In the week since I wrote about Bukowski's influence on the LA Literary scene, I've begun to wonder if I might be thinking of a different writer than the one who lived in the East Hollywood bungalow that's on its way through the city's hoops of preservation.
The Los Angeles Times provided scant detail in its endorsement Saturday of the local effort to preserve 5124 De Longpre Ave, a squat stucco bungalow that the late author and poet once rented. The editorial referenced a "hard-knock life," a "hard life," and "grit," but nothing that approached the sureness of Bukowski's aim when throwing a radio through a window.
It's what was left out that ought to bother Bukowski's admirers and critics alike.

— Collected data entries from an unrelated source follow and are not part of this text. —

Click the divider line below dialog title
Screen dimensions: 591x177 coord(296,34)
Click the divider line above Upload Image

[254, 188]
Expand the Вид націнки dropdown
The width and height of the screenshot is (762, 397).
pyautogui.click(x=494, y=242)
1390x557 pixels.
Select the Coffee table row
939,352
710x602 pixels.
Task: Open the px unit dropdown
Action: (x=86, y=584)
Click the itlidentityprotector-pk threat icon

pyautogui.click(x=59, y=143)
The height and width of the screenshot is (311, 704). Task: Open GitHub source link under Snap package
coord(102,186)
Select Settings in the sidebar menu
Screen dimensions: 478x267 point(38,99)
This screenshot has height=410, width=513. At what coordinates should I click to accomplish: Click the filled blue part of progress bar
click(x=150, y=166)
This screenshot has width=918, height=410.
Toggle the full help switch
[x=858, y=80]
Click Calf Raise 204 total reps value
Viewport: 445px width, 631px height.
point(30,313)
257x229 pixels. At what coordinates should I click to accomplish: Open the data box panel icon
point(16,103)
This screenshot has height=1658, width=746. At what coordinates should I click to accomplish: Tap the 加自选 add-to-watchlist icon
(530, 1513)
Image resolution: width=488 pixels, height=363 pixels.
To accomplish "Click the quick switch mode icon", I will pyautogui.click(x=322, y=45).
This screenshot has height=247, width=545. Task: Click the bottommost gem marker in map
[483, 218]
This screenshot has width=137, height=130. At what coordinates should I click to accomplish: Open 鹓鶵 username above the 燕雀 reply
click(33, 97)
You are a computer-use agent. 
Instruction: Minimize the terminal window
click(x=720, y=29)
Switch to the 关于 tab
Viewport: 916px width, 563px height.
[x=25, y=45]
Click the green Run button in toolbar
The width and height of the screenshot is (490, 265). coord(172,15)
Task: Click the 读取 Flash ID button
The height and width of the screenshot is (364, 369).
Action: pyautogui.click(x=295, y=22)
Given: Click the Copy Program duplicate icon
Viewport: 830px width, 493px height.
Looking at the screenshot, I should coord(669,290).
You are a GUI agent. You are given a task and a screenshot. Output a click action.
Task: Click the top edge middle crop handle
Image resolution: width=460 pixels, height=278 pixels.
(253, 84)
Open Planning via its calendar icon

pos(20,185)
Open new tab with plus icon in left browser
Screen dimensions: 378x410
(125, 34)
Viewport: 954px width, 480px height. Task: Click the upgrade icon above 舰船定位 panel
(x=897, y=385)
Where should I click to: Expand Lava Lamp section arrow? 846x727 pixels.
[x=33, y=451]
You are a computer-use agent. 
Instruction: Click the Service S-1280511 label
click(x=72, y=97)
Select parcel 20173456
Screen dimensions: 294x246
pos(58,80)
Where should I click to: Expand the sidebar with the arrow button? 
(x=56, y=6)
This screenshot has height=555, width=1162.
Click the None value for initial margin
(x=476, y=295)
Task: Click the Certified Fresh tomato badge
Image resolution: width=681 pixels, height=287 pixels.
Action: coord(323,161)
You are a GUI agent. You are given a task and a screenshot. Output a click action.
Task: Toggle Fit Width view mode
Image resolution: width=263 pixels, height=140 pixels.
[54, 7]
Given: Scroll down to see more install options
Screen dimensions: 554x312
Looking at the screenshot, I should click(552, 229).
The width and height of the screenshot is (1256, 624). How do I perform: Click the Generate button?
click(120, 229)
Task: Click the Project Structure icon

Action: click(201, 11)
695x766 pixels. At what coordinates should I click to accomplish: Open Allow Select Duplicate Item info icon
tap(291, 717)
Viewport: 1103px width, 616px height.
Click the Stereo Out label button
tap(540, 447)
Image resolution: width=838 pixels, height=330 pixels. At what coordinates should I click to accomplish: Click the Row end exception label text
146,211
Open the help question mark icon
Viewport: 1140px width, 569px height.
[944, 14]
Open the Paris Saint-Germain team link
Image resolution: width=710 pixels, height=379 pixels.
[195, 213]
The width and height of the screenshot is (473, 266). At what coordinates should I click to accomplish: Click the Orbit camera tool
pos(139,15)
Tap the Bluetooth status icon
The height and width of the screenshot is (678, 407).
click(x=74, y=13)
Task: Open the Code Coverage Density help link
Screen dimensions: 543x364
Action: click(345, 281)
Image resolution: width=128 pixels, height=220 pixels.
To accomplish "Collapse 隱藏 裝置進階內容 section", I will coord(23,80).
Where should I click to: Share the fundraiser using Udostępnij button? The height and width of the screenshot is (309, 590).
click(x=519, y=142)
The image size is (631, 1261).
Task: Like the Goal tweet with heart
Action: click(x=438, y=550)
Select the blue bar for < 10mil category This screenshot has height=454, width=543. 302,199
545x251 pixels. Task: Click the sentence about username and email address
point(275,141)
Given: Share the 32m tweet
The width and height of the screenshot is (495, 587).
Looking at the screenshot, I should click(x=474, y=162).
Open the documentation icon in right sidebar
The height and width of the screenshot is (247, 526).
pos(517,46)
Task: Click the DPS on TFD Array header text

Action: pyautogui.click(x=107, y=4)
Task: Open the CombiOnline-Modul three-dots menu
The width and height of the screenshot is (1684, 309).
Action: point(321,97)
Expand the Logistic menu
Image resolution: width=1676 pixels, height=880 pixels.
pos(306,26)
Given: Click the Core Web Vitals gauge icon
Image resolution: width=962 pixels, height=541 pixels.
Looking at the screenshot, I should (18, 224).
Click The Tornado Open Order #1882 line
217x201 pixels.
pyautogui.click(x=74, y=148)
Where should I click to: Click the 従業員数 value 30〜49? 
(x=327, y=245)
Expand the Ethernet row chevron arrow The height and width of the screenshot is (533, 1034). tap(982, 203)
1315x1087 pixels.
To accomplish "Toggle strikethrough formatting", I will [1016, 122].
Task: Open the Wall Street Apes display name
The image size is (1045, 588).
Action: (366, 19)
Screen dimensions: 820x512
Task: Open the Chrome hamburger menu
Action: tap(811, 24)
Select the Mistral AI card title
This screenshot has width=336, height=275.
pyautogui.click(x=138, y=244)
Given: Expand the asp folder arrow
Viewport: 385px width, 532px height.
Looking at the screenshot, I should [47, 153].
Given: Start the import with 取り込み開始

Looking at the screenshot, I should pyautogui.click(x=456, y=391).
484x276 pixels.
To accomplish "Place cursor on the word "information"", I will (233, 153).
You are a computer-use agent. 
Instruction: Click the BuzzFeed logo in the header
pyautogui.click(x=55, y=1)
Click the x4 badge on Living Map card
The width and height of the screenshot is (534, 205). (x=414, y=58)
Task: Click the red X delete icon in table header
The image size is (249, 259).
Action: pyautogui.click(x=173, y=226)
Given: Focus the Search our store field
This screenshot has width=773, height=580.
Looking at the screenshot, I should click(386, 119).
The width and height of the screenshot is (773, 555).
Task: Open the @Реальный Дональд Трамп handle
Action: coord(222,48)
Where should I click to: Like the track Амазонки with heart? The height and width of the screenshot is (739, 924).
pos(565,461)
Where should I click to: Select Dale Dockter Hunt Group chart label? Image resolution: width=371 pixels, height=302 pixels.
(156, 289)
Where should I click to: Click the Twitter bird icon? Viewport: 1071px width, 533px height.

If indeed the bungalow is the last of the rented residences left standing, then why not wonder aloud whether Bukowski might have helped knock the others down one booze-sodden punch at a time? It's no stretch to suggest that, if those walls could talk, they'd either stutter like a traumatized crime victim, or get up in your face and spit something like: "Bring it on you ugly mother!"
THAT was Bukowski, not this clever, sentimental adaptation that almost makes him sound like a prolific writer who enjoyed the company of women, got in a tussle now and then, and consumed more than two glasses of wine at fireside each evening.
I'm not talking about factual inaccuracies, although there has been one of those. Bukowski is not LA's "native son," as described by the preservation effort blog, which used the term in a form letter to the Cultural Heritage Commission. He was born in Germany.
This is about communicating the essence of an artist.
For example, the LA Times editorial was factually accurate, but the poem it chose to quote — Crucifix in a Deathhand" — was about as typical of Bukowski's work as "High Hopes" was of Frank Sinatra's career.
"Crucifix" is safe, almost lacy, and Bukowski was neither of those.
If we must engage in this search for approval from beyond the grave, then why not quote from "The Tragedy of the Leaves," which appeared on page 15 of "Burning in Water, Drowning in Flame" in 1983?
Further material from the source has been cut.